Nonetheless, differences in philosophies, resources, attitudes toward risks, and other factors will ensure some inconsistency and dispute. Clinical experts and decision makers may argue among themselves about how to interpret weak or conflicting scientific data, how to estimate and weigh benefits, harms, and costs, and how to resolve questions of individual versus collective perspectives. Further, pure objectivity and perfect rationality may exist in the realm of theory but not in the world of real human endeavors. Decisions to use or not to use particular guidelines may consciously or unconsciously reflect economic considerations, inclinations toward "conservative" or "aggressive" styles of practice, and other factors. This is one reason that the committee places such emphasis on the attributes of good guidelines—they should reduce the opportunity for important but unacknowledged values or biases to affect the formulation or application of guidelines.
The committee judged that it is not now strategically or tactically prudent to impose on all developers of clinical practice guidelines the task of explicitly recommending what care is warranted on economic as well as clinical grounds. Nor should guideline developers be uniformly expected to declare what services constitute the minimum or required care for a clinical problem.
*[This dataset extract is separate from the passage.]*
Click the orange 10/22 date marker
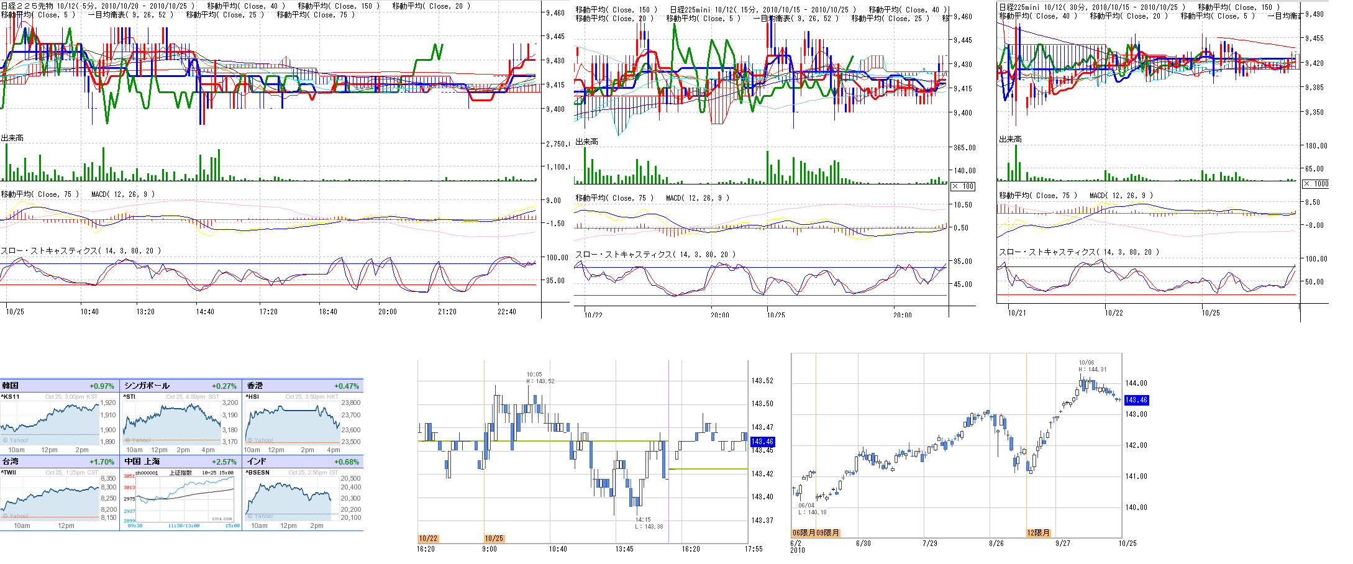This screenshot has height=564, width=1353. (x=428, y=539)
As important and necessary as these judgments may be, developers of guidelines for clinical practice need not take on this responsibility.
A fundamental reason for this position is that users rather than developers of guidelines carry the actual responsibility for deciding how to
deploy resources and how the projections of health and cost outcomes offered by guidelines relate to their specific circumstances and objectives. A second, practical reason for the committee's position is that developers of guidelines may be nearly overwhelmed in responding to the expectations already laid out for them in this report and elsewhere. In the committee's view, it is important that they concentrate on these tasks and show that they can build a credible foundation for better decisions by practitioners, patients, and others. The next chapter pursues this point.